_The problem_: Copy the entries exactly, from the line containing "Viewport: 1517px width, 676px height." through the end of the entries, and leave the pictures out of your copy.

_Records to process_:
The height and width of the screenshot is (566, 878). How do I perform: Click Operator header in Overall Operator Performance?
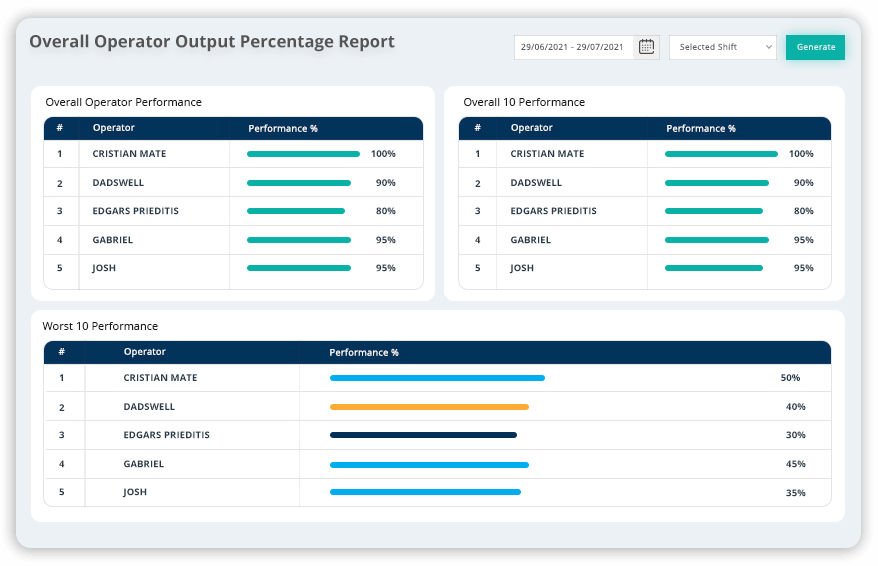click(x=113, y=128)
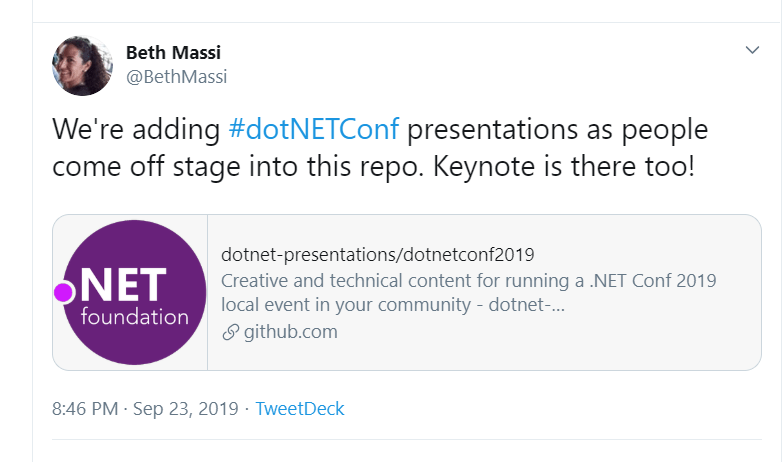Click the Sep 23, 2019 date
784x462 pixels.
coord(184,408)
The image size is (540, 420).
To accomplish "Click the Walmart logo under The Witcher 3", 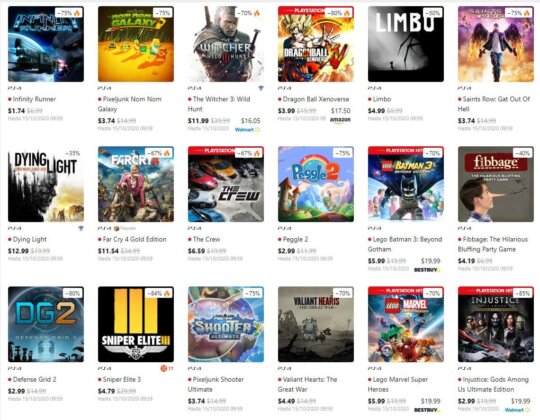I will pyautogui.click(x=247, y=130).
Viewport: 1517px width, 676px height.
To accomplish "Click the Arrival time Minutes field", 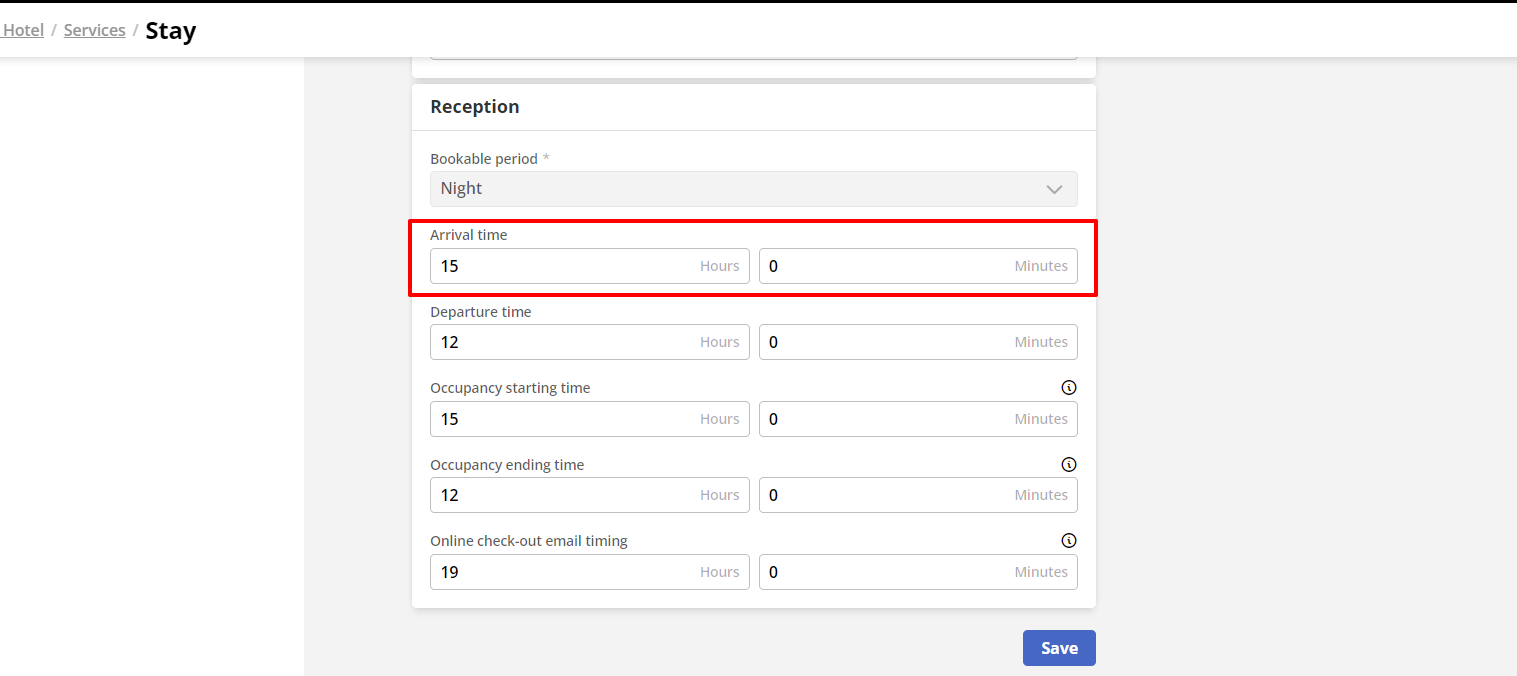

_Full output_:
Viewport: 1517px width, 676px height.
To accomplish "Click the Arrival time Minutes field", 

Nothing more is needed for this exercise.